*Task item*: Every entry below should be copied exactly, minus the pictures.

Stored dataset items
———
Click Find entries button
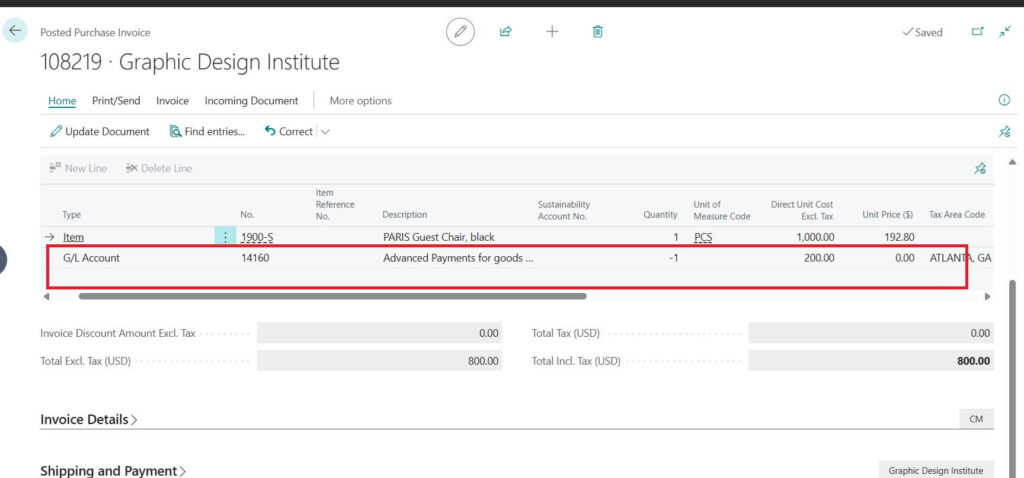 (x=207, y=132)
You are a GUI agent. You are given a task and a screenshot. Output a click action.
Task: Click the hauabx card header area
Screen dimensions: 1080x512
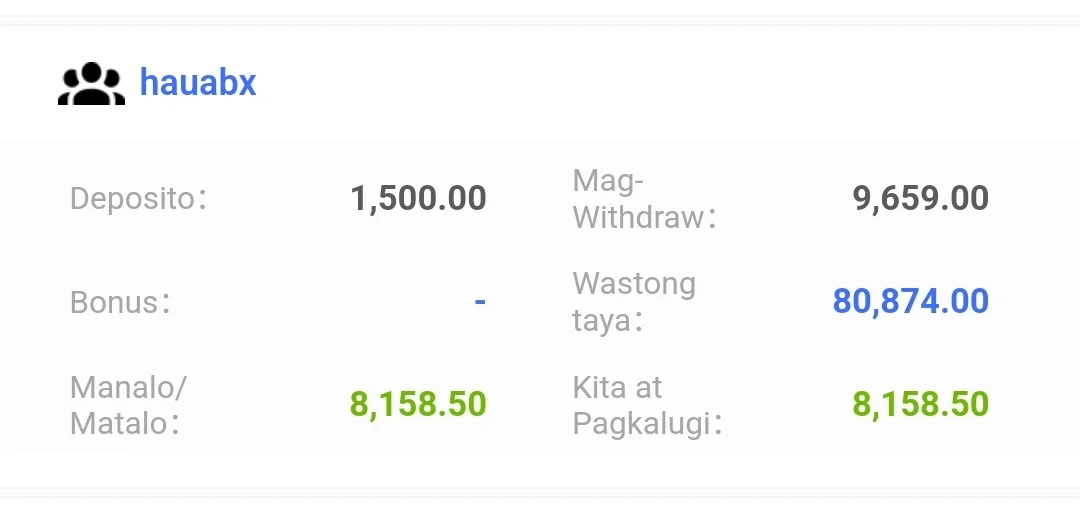pyautogui.click(x=540, y=83)
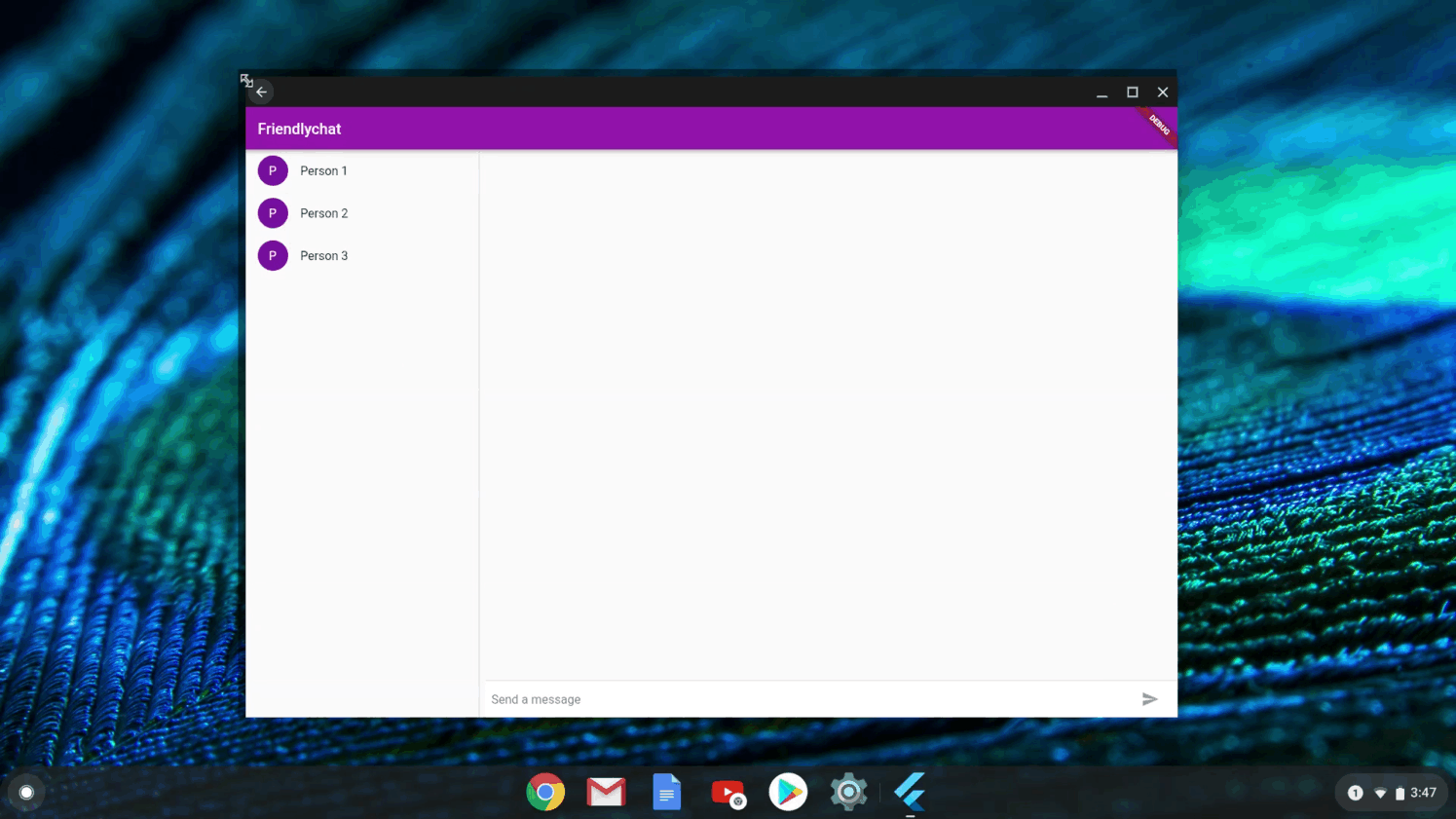This screenshot has height=819, width=1456.
Task: Open the Person 2 chat
Action: pos(323,213)
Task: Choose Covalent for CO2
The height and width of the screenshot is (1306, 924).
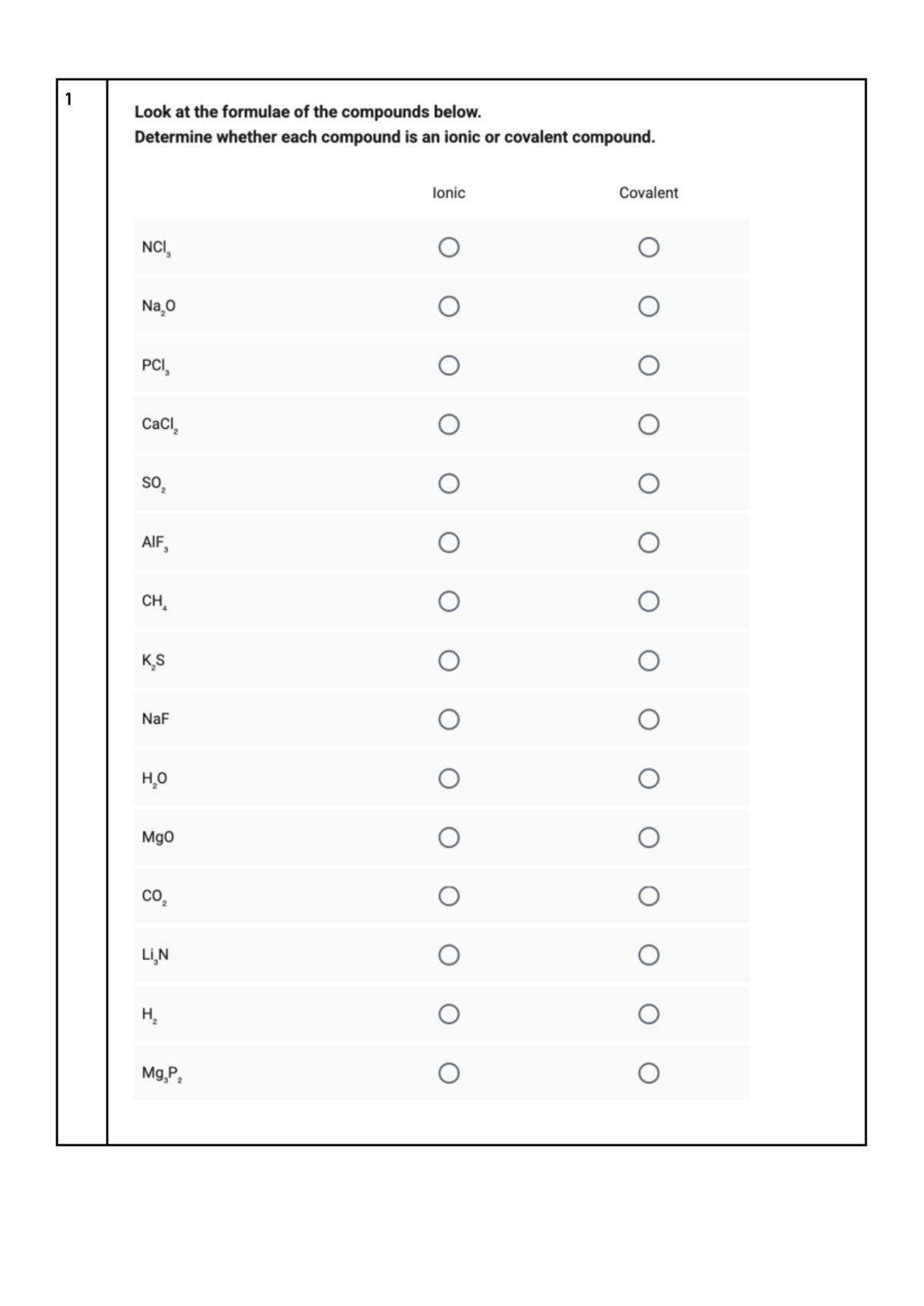Action: [648, 896]
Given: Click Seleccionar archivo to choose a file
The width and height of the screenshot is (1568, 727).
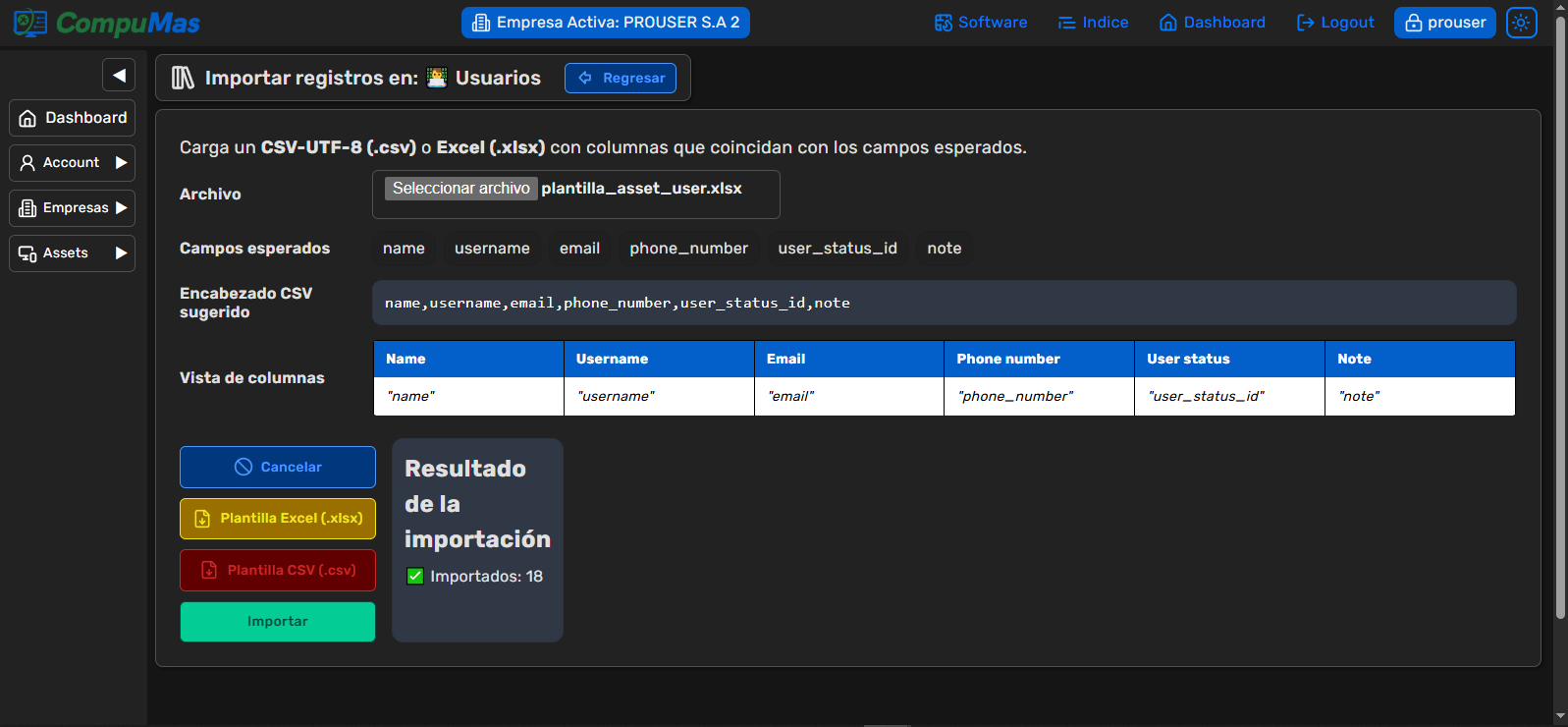Looking at the screenshot, I should pyautogui.click(x=460, y=189).
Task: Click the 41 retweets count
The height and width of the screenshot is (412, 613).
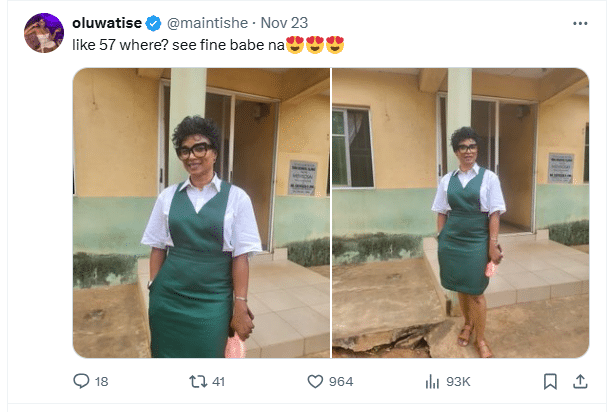Action: 219,381
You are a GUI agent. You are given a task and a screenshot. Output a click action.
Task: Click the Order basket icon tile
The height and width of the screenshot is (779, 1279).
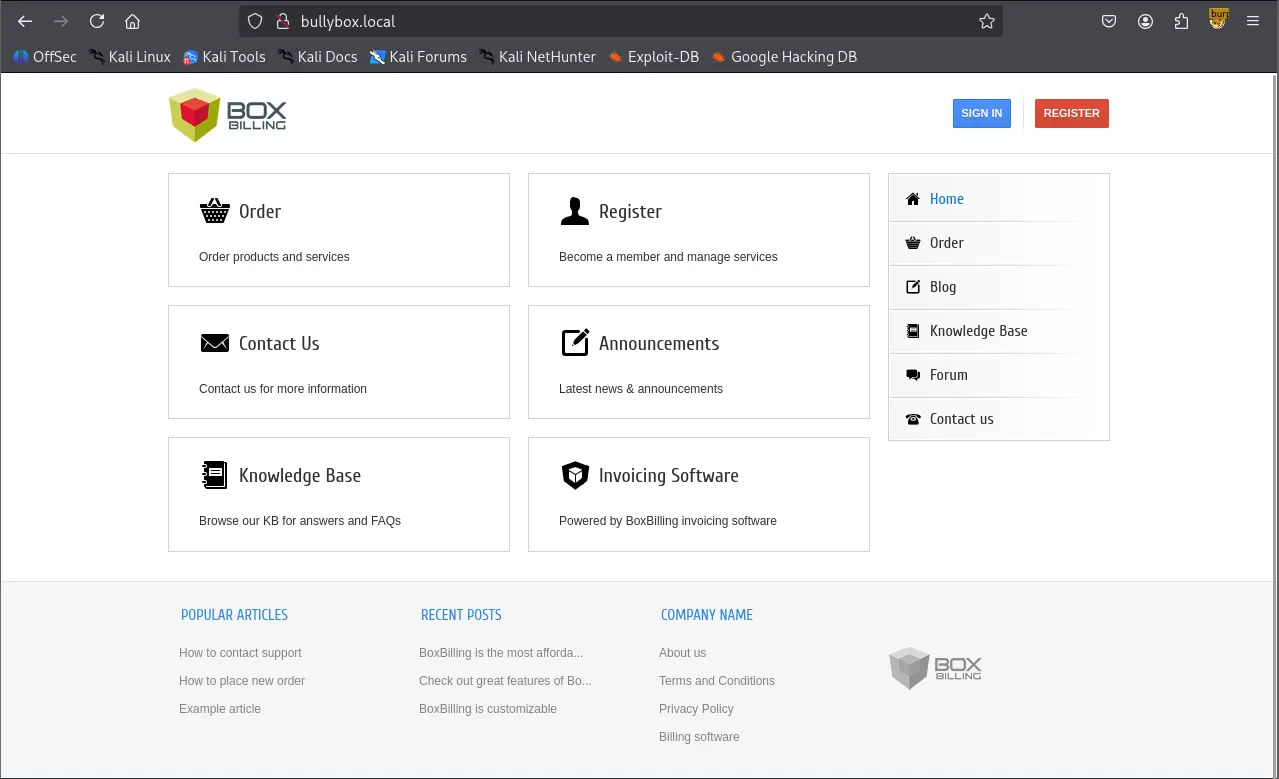tap(214, 212)
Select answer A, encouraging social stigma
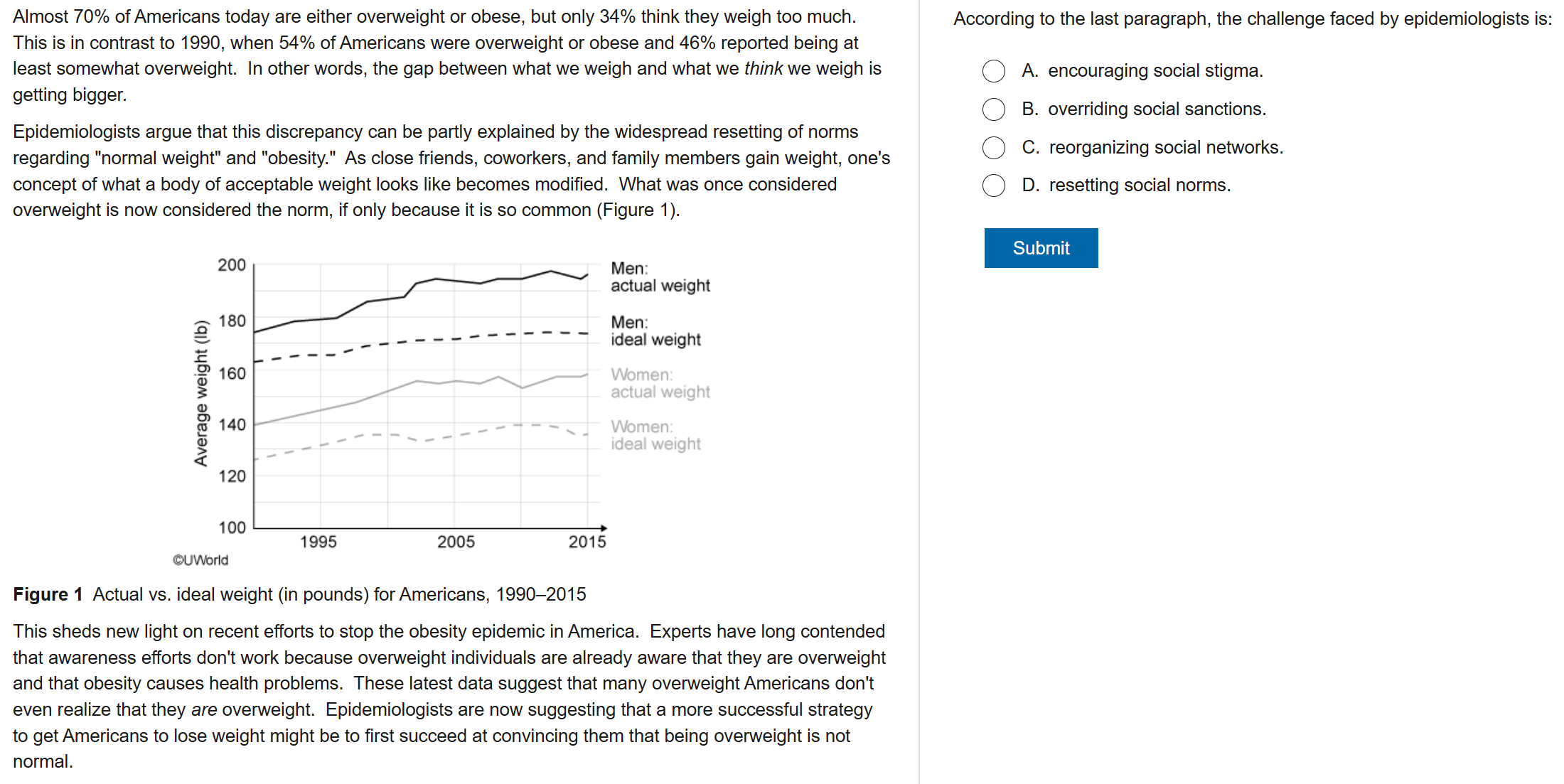1564x784 pixels. 994,71
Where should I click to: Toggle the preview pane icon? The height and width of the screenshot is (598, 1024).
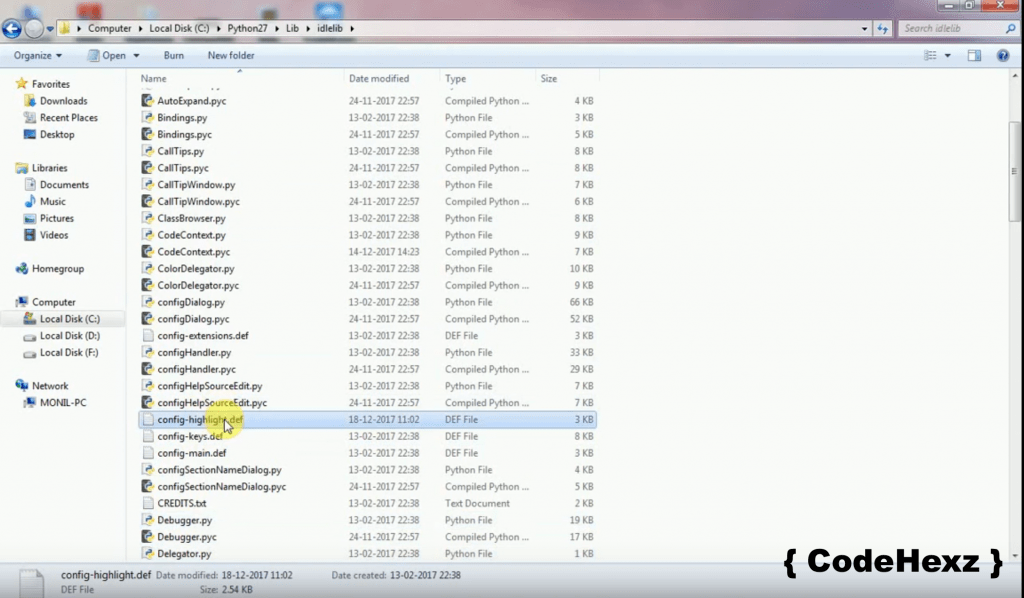click(975, 56)

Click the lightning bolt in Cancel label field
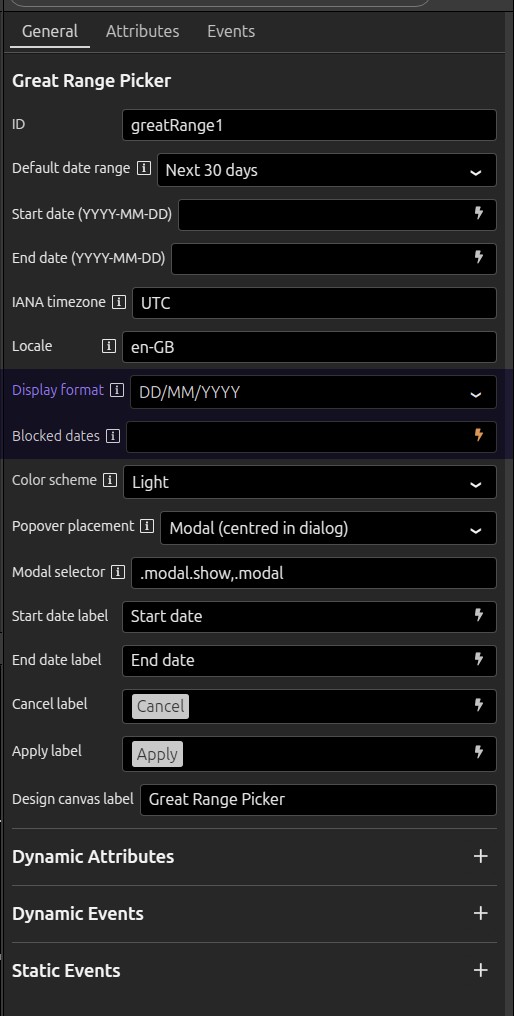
———
*Result of the exercise*:
Click Find entries button
 (x=207, y=132)
You are a GUI agent. You are given a task and a screenshot. Output a click action.
Task: Click the hauabx card header area
Screen dimensions: 1080x512
pyautogui.click(x=540, y=83)
This screenshot has height=819, width=1456.
Task: Open the Person 2 chat
Action: pos(323,213)
Task: Choose Covalent for CO2
The height and width of the screenshot is (1306, 924).
Action: [648, 896]
Given: Click Seleccionar archivo to choose a file
The width and height of the screenshot is (1568, 727).
Looking at the screenshot, I should pyautogui.click(x=460, y=189).
Task: Click the 41 retweets count
The height and width of the screenshot is (412, 613).
Action: 219,381
You are a GUI agent. You are given a task and a screenshot. Output a click action.
Task: Click the Order basket icon tile
The height and width of the screenshot is (779, 1279).
tap(214, 212)
Select answer A, encouraging social stigma
1564x784 pixels. 994,71
Where should I click to: Toggle the preview pane icon? The height and width of the screenshot is (598, 1024).
click(975, 56)

Click the lightning bolt in Cancel label field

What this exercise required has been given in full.